Cybersecurity in Germany

In 2016, Germany's government presented its third cybersecurity strategy, which aims to strengthen the national cyber defence architecture, cooperation between the state and industry, and individual users' agency. For many years, Germany has followed/adopted a preventive and engineering approach to cybersecurity, which emphasizes technological control of security threats in cyberspace over political, diplomatic and military approaches. Accordingly, the technically oriented Federal Office for Information Security (BSI) has played a leading role in Germany's national cybersecurity architecture. Only in 2016 did the military expand and reorganize its cyber defence capabilities. Moreover, cybersecurity is inextricably linked to data protection, which is particularly emphasised in Germany and has gained high public attention since Edward Snowden's revelations.

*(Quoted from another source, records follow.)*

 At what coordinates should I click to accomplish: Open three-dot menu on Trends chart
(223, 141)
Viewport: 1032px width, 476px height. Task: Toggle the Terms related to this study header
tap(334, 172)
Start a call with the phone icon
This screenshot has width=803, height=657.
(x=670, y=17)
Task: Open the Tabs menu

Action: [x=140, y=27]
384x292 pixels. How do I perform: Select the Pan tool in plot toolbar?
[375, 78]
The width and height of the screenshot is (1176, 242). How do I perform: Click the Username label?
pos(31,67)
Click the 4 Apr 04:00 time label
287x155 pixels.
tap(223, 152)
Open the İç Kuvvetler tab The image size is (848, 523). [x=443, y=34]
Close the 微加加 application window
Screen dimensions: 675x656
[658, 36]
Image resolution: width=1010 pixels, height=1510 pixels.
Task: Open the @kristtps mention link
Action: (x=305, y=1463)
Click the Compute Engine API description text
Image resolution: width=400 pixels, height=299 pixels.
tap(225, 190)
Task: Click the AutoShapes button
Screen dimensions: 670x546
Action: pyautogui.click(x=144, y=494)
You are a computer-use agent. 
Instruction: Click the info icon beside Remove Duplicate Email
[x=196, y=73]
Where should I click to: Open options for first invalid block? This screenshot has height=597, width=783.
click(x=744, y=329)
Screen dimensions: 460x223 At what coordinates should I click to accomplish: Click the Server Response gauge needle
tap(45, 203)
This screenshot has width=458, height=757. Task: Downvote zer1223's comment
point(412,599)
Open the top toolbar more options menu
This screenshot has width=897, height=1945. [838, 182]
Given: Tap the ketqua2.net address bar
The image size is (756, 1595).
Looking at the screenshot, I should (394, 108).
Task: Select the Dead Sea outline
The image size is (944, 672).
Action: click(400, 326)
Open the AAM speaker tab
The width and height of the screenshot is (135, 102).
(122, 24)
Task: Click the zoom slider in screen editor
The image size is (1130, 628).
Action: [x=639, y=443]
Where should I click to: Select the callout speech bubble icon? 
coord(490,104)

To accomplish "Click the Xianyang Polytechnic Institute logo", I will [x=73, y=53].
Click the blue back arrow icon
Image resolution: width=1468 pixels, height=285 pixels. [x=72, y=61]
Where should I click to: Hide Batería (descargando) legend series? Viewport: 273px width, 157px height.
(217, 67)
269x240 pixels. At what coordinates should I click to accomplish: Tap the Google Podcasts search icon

On the basis of official documents and their insights from many years of experience in cybersecurity policy, the two authors describe cyber security in Germany in the light of these German peculiarities. They explain the public perception of cybersecurity, its strong link with data protection in Germany, the evolution of Germany's cybersecurity strategies, and the current organisation of cybersecurity across the government and industry. The Brief takes stock of past developments and works out the present and future gaps and priorities in Germany's cybersecurity policy and strategy, which will be decisive for Germany's political role in Europe and beyond. This includes the cybersecurity priorities formulated by the current German government which took office in the spring of 2018.